Les oppidums sont des fortifications celto-ligures en pierres sèches. Elevés sur une éminence pour surveiller la venue de visiteurs éventuels, ennemis ou marchands, ils sont généralement constitués de trois enceintes concentriques, construites en grosses pierres assemblées sans mortier. Il y a plusieurs oppidums dans les bois de Peyrolles, après les carrières  vers Sauvan, dans le vallon Saint-Anne, au-dessus de la Bastide Blanche (oppidum de Guinet), à la Vieille Couelle et aux Nirons. Du néolithique à l’âge du bronze (IIIe/IIe millénaire av. JC), les grottes servent de refuge aux bergers et à leurs troupeaux. Ces abris sous roche sont fréquents dans les environs immédiats au sud de Peyrolles. A l’âge du fer et jusqu’à l’Antiquité (IIe/ IIIe siècle ap.JC), on assiste au développement des Castellaras et des oppidums. Celui dit de Guinet est au-dessus de la Bastide Blanche. Ce nom vient d’un ancien établissement templier : ils construisaient volontiers dans des endroits déjà consacrés depuis des temps immémoriaux. En ce lieu privilégié on trouve des vestiges néolithiques (chasséen – 4000) et chalcolithiques (âge du bronze) sur tout le plateau, sous forme de morceaux de pisé, de poteries, de silex éclatés et taillés, un dolmen sur le flanc nord, surplombant ce qui, à l’époque la plus ancienne, était le rivage des eaux du lac.

L’oppidum de Guinet a déjà été décrit par la Société Préhistorique de France (bulletin N° 1 tome IV, 4e année, de janvier 1907). C’est un habitat celto-ligure, fourmillant de débris de poteries, de doliums, d’ossements de bétail (collection Cazenque et Donzel au Palais Longchamp à Marseille Muséum d’Histoire naturelle, salle de Provence.).

 Le Castellas de la draille de Perembrun.

Un castellas ou castellaras est un oppidum élevé pour défendre une hauteur, un vallon, une place forte.
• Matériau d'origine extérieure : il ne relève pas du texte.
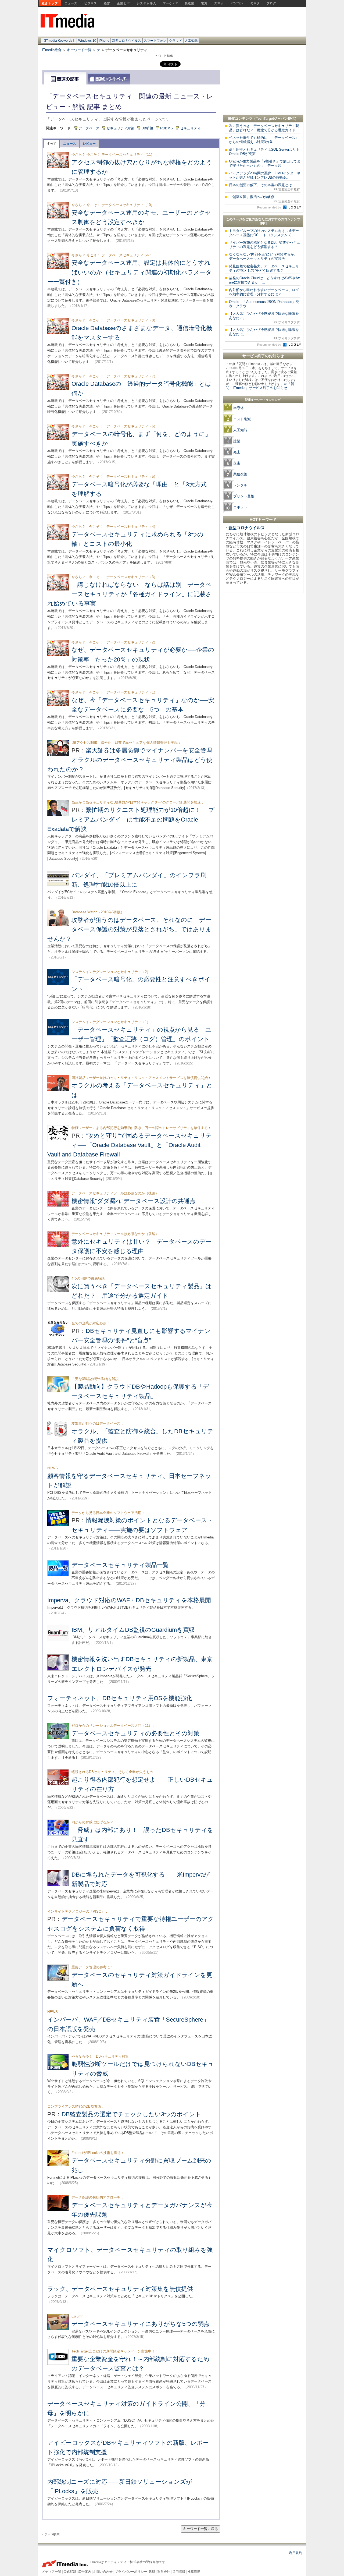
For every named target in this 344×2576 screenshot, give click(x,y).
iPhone (104, 41)
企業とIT (123, 3)
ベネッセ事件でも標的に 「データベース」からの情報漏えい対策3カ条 (264, 140)
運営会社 (163, 2572)
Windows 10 (87, 41)
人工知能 (191, 41)
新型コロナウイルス (126, 41)
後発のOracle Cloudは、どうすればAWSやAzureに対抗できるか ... (264, 280)
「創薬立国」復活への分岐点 (264, 199)
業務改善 (240, 474)
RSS (152, 2572)
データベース (88, 128)
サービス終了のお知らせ (263, 356)
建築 (236, 441)
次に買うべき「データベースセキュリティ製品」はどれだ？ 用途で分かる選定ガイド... (264, 128)
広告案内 (84, 2572)
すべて (51, 144)
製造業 (189, 3)
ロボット (240, 507)
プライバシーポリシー (131, 2572)
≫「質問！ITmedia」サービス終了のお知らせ (260, 386)
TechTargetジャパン (272, 118)
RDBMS (166, 128)
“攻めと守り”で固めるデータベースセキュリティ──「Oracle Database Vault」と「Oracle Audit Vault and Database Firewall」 (129, 1145)
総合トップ (50, 3)
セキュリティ (190, 128)
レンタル (240, 485)
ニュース (70, 3)
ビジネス (90, 3)
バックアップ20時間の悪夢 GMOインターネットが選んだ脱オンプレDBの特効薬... (264, 175)
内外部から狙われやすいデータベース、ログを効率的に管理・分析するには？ (264, 292)
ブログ (271, 3)
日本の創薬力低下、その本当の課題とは (264, 187)
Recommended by (269, 207)
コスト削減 (242, 419)
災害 (236, 463)
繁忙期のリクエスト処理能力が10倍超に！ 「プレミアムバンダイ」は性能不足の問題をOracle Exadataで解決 (130, 819)
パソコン (237, 3)
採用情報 (178, 2572)
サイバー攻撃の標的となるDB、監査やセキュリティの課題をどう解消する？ (264, 244)
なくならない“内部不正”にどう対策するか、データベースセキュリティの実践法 (263, 256)
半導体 (238, 408)
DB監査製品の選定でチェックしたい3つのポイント (131, 2114)
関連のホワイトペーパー (109, 79)
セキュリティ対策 (120, 128)
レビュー (89, 144)
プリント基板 (243, 496)
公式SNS (69, 2572)
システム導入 (146, 3)
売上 (236, 452)
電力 (204, 3)
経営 (107, 3)
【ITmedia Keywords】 (59, 41)
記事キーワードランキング (263, 399)
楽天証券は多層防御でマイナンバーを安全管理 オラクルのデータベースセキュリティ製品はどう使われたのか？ (132, 760)
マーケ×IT (170, 3)
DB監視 (147, 128)
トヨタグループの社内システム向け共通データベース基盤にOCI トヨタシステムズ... (264, 233)
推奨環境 (193, 2572)
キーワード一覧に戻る (200, 2529)
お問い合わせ (103, 2572)
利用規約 (295, 2553)
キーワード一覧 (79, 50)
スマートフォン (155, 41)
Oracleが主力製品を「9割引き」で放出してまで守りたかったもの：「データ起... (264, 163)
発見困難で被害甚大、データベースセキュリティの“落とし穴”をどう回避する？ (264, 268)
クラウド (175, 41)
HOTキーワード (263, 519)
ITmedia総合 (52, 50)
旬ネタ (255, 3)
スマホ (219, 3)
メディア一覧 (51, 2572)
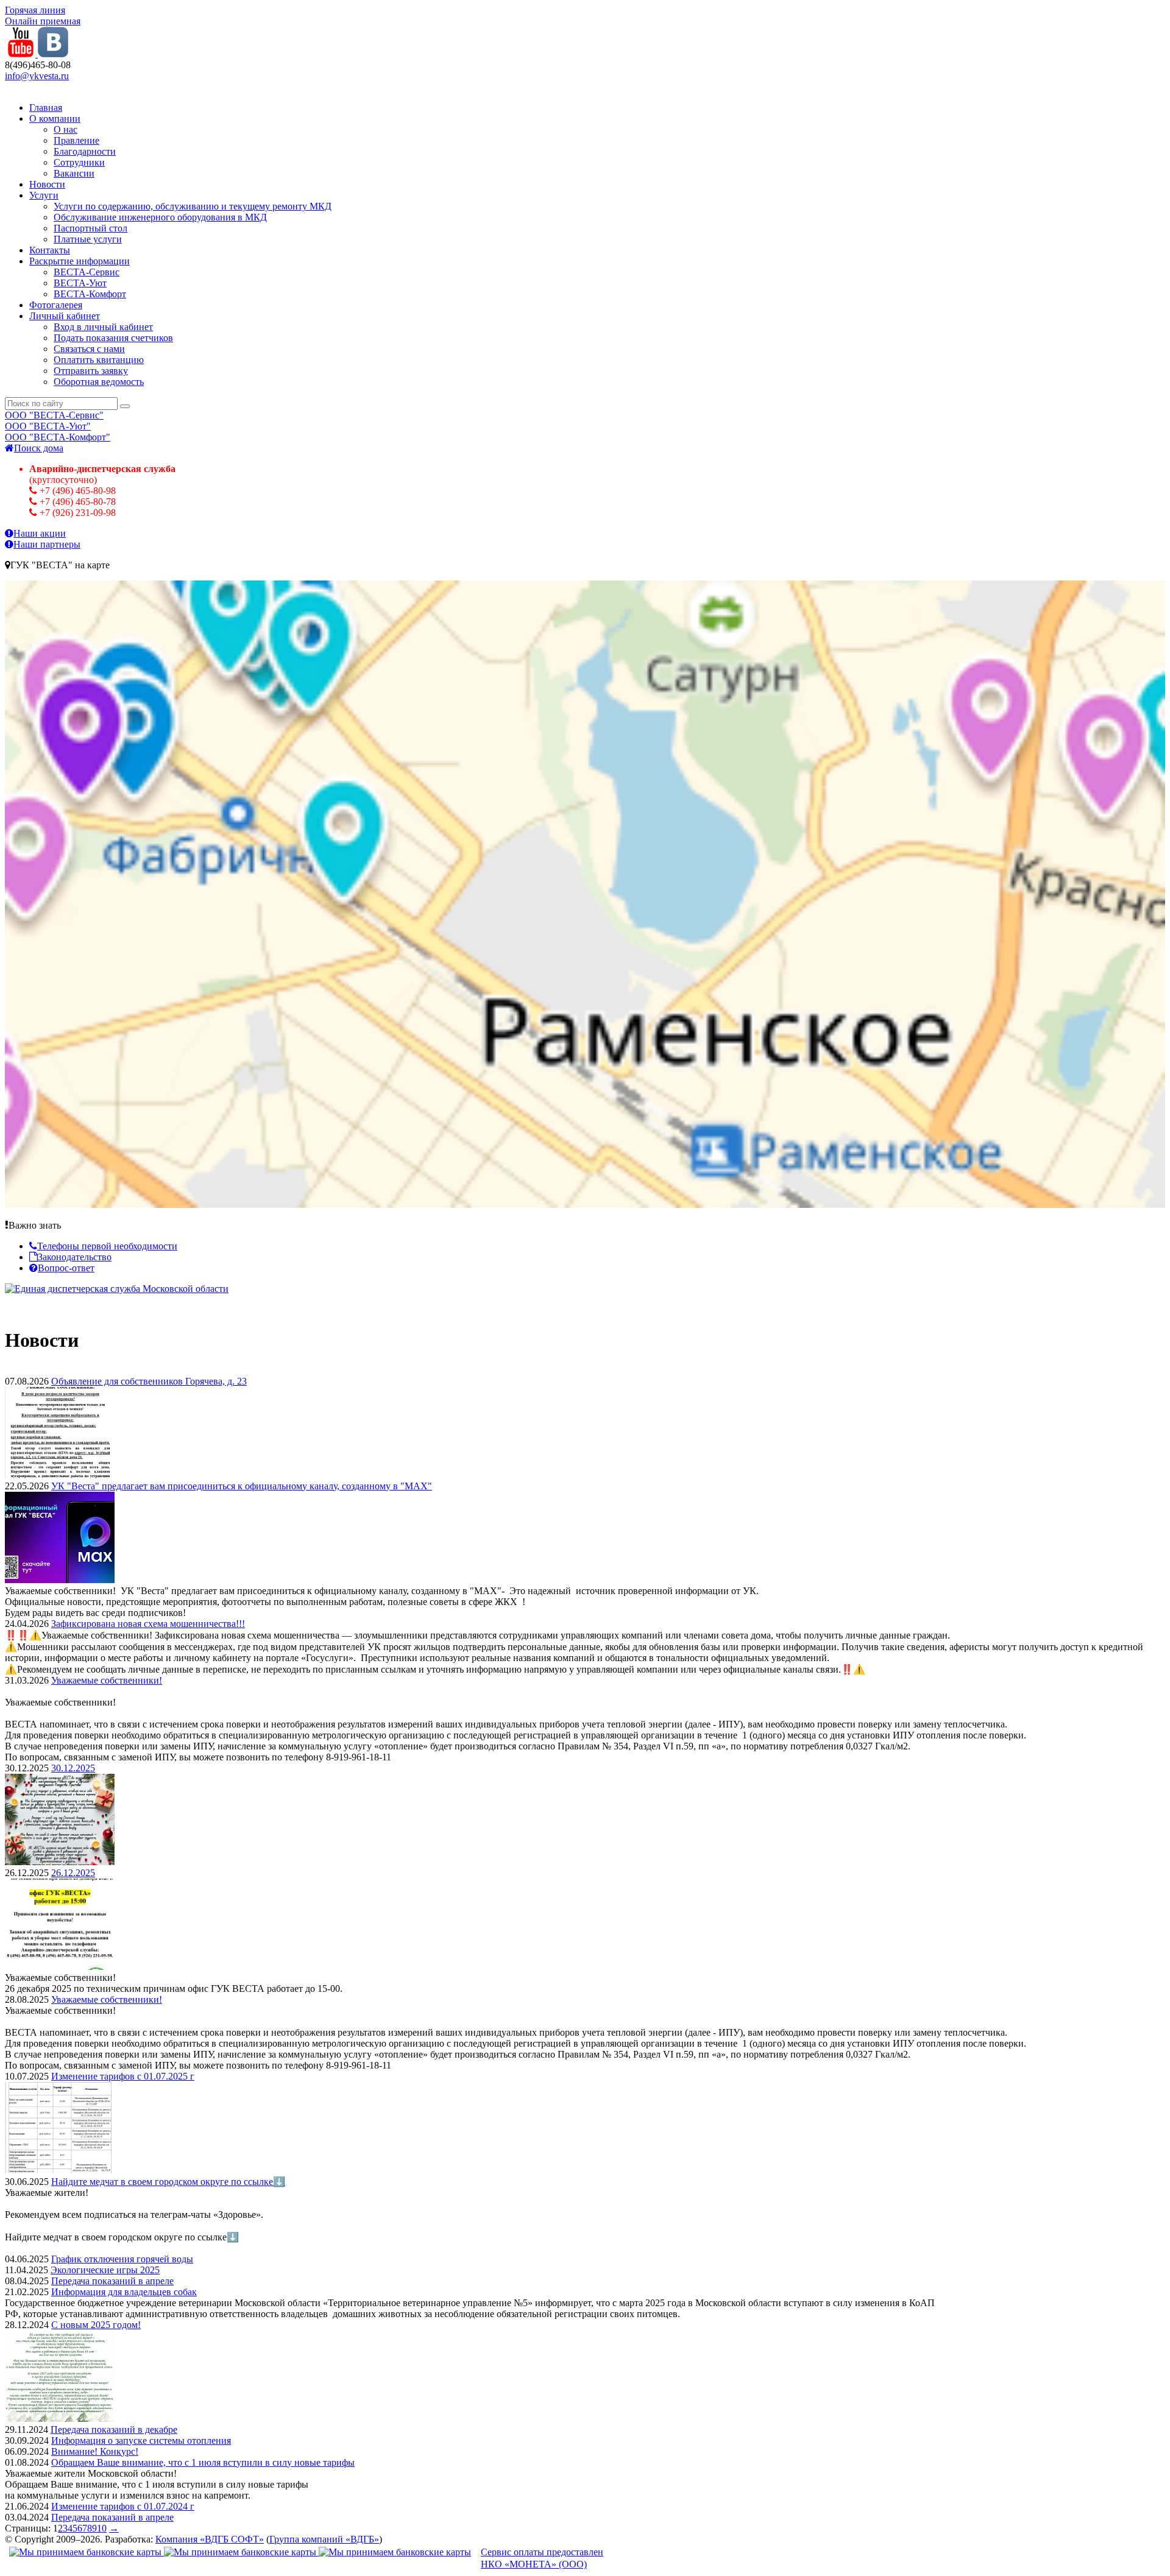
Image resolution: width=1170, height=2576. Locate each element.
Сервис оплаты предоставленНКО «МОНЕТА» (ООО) (542, 2558)
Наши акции (39, 533)
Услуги (43, 195)
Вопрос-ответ (66, 1268)
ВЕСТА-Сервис (86, 272)
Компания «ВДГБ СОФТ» (209, 2539)
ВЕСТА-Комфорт (90, 294)
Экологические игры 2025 (105, 2270)
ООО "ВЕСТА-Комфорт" (57, 437)
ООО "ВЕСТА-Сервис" (54, 415)
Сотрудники (79, 162)
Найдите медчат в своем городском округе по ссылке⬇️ (168, 2181)
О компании (54, 118)
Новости (47, 184)
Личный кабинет (64, 316)
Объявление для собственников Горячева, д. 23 (149, 1381)
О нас (65, 129)
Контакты (49, 250)
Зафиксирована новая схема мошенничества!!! (148, 1623)
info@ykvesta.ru (37, 76)
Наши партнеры (46, 544)
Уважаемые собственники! (106, 1680)
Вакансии (74, 173)
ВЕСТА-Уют (80, 283)
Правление (76, 140)
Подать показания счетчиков (113, 338)
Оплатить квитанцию (99, 360)
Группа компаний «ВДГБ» (324, 2539)
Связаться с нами (89, 349)
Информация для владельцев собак (124, 2292)
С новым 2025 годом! (96, 2325)
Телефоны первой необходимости (107, 1246)
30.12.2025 (73, 1768)
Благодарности (85, 151)
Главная (45, 107)
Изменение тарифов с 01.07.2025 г (122, 2076)
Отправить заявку (91, 370)
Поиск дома (38, 448)
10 (102, 2528)
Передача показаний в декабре (114, 2429)
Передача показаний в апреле (112, 2281)
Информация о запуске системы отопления (141, 2440)
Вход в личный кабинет (103, 327)
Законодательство (75, 1257)
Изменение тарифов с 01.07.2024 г (122, 2506)
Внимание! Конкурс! (94, 2451)
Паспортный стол (90, 228)
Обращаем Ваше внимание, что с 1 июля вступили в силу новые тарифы (203, 2462)
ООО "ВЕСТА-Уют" (48, 426)
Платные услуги (88, 239)
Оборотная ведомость (99, 381)
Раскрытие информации (79, 261)
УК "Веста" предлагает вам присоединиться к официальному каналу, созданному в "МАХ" (241, 1486)
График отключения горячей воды (122, 2259)
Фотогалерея (55, 305)
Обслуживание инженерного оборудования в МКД (160, 217)
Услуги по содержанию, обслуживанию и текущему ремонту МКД (193, 206)
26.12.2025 (73, 1873)
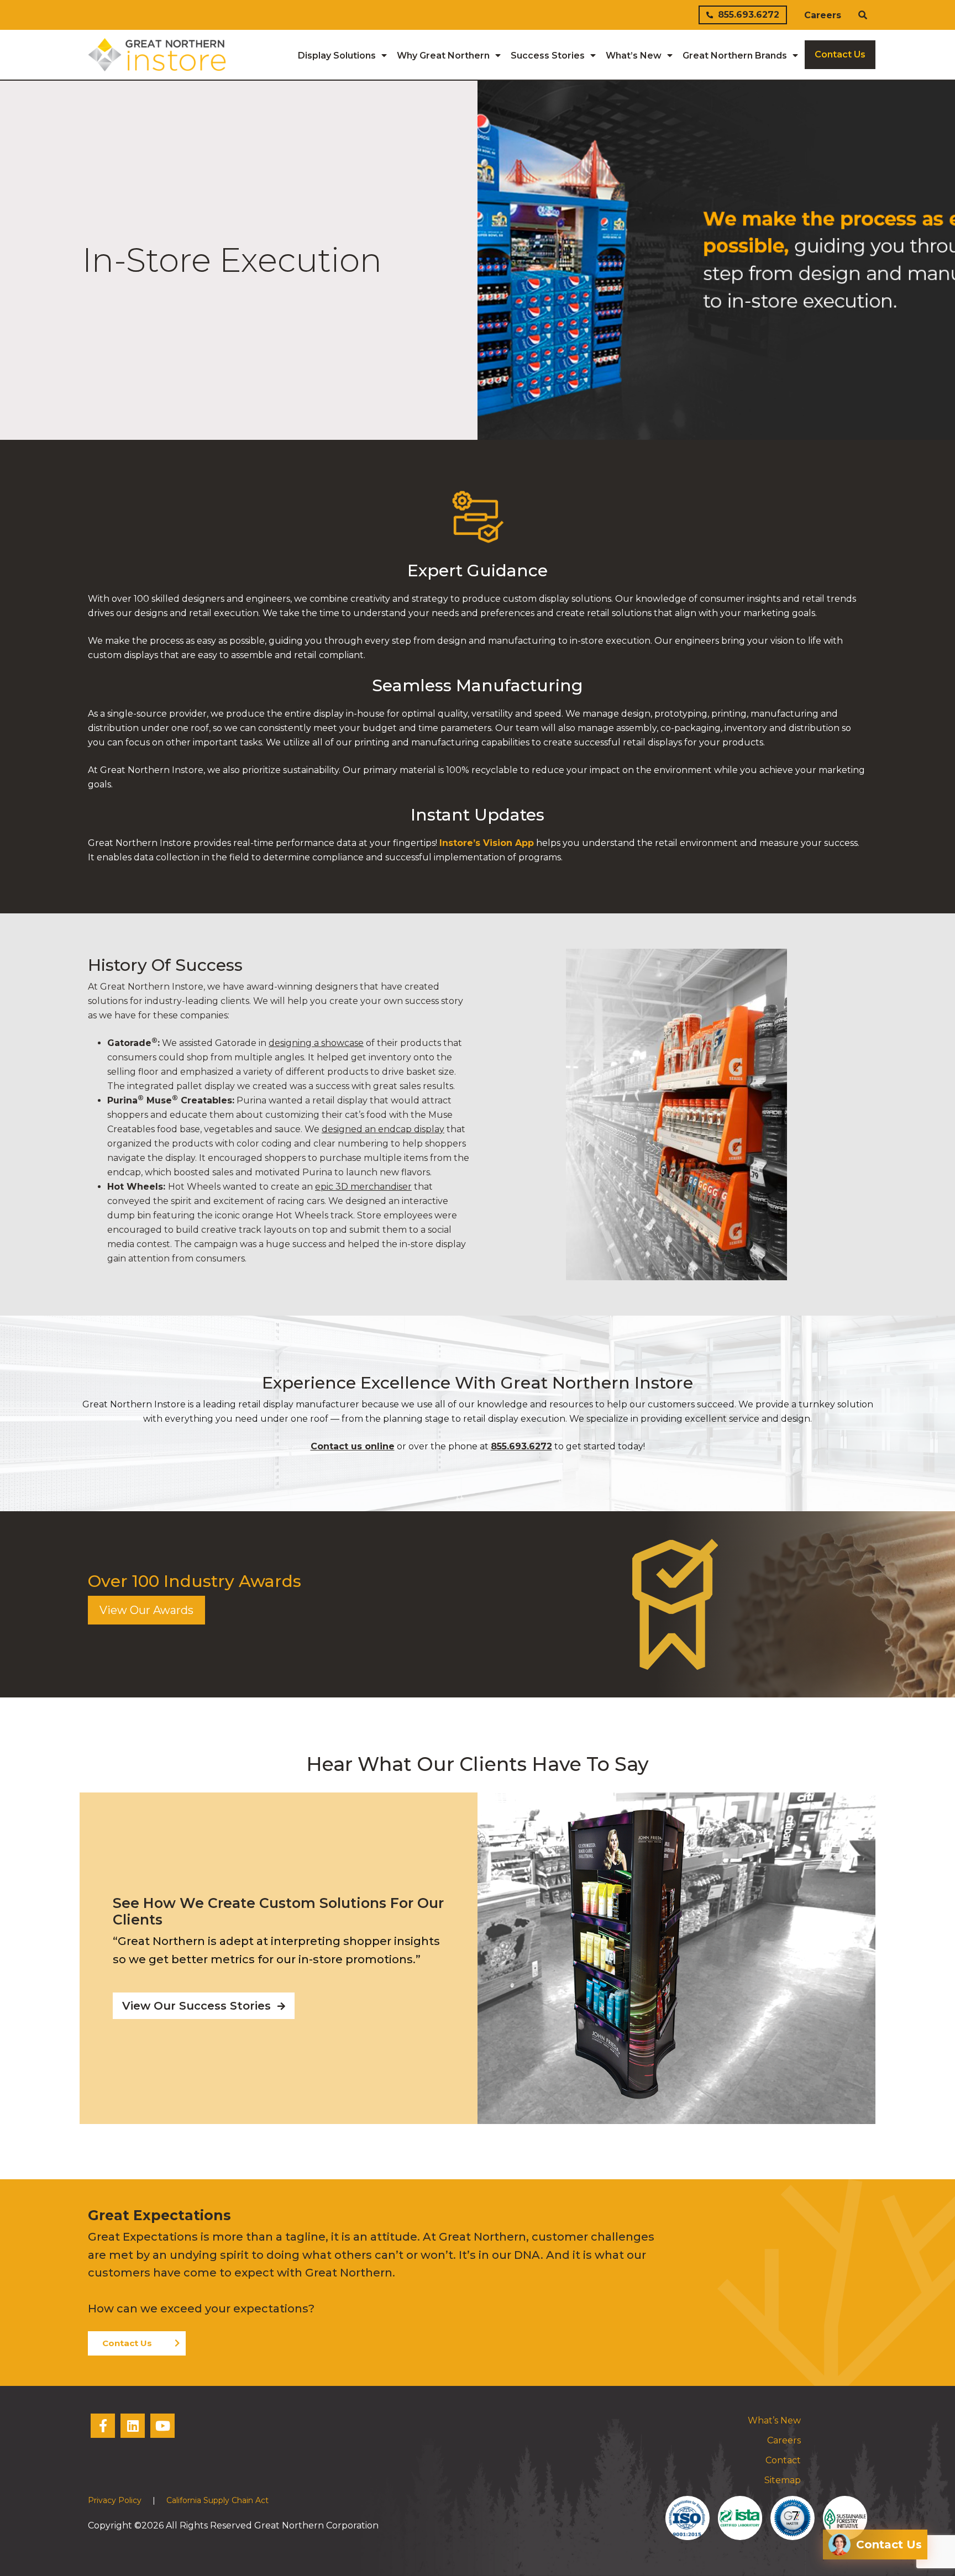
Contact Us (127, 2343)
Au nord-est de la Vieille Couelle (une couelle est une colline, un col, une éminence), à l’extrémité d’une draille qui part de l’oppidum de Guinet, semblable à ces « chemins gaulois » des Cévennes ardéchoises ou de l’Aubrac, s’élève dans un bois de chênes-verts, sur une surface d’environ un hectare, un grand quadrilatère rectangulaire entouré d’un mur de pierres sèches, comme une enceinte écroulée, qui devait mesurer un mètre soixante-et-dix environ. A l’intérieur de cette place, une trentaine de grands cratères de cinq mètres de diamètre au sol pavé de pierres plates se côtoient sur toute la surface de l’emplacement. Dans la surface de ces « mardelles », comme on les appelle dans le Berry, on trouve un plan de deux mètres absolument horizontal. Ces cercles sont très serrés les uns contre les autres, pratiquement mitoyens. A une centaine de mètres au sud, on trouve un gros tas allongé de petites pierres disposé d’ouest en est. Ce pourrait bien être un tumulus, c’est-à-dire une sépulture. D’autant qu’il est entouré d’une soixantaine de mardelles disséminées à droite et à gauche de la draille de Perembrun, dans les environs immédiats.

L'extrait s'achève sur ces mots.